*Task directions*. Show each line in the material below that contains the word "width".

*Record excerpts*.
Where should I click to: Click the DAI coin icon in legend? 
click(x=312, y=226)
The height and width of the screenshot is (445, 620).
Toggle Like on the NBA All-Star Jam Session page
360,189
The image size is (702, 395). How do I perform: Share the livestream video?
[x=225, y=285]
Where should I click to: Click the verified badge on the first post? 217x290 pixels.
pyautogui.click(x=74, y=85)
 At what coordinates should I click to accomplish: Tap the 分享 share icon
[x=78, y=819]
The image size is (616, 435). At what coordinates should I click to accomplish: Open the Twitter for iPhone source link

==

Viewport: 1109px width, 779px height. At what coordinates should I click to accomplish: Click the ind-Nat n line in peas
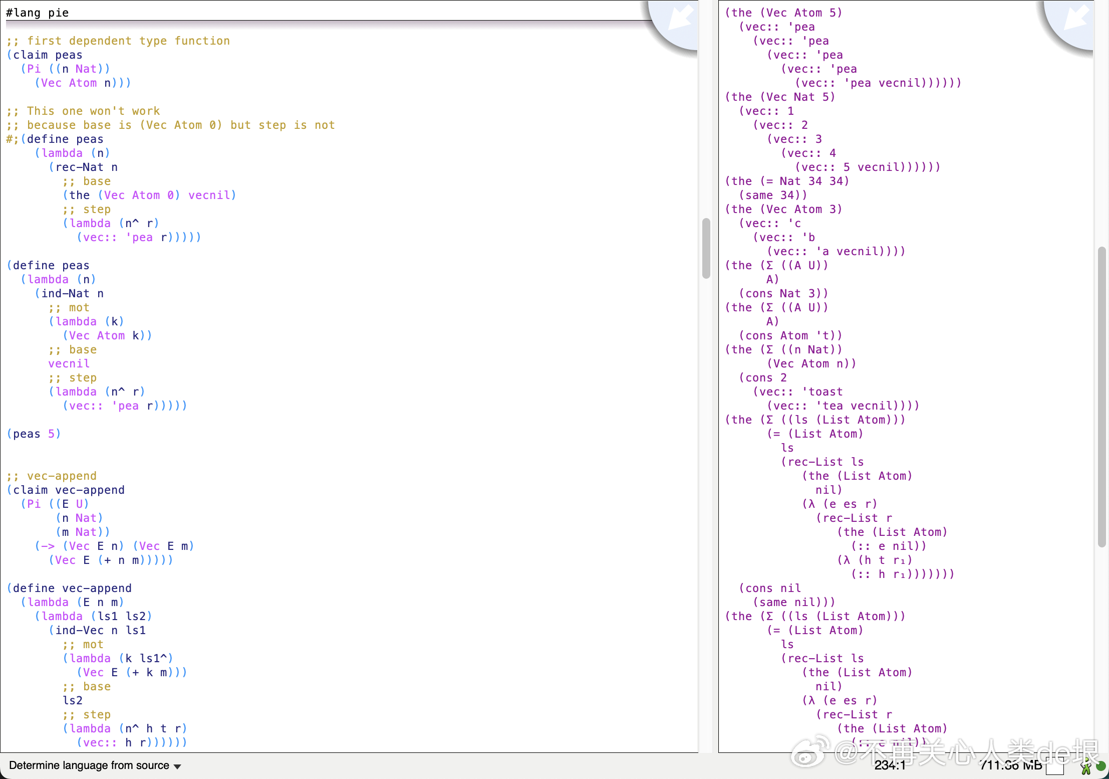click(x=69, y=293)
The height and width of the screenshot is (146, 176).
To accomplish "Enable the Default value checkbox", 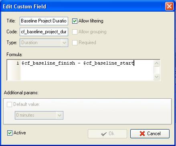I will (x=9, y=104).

*Problem solution*.
The height and width of the screenshot is (445, 620).
Viewport: 1109px width, 779px height. At what coordinates should I click to accomplish: Click the ind-Nat n line in peas
The height and width of the screenshot is (146, 176).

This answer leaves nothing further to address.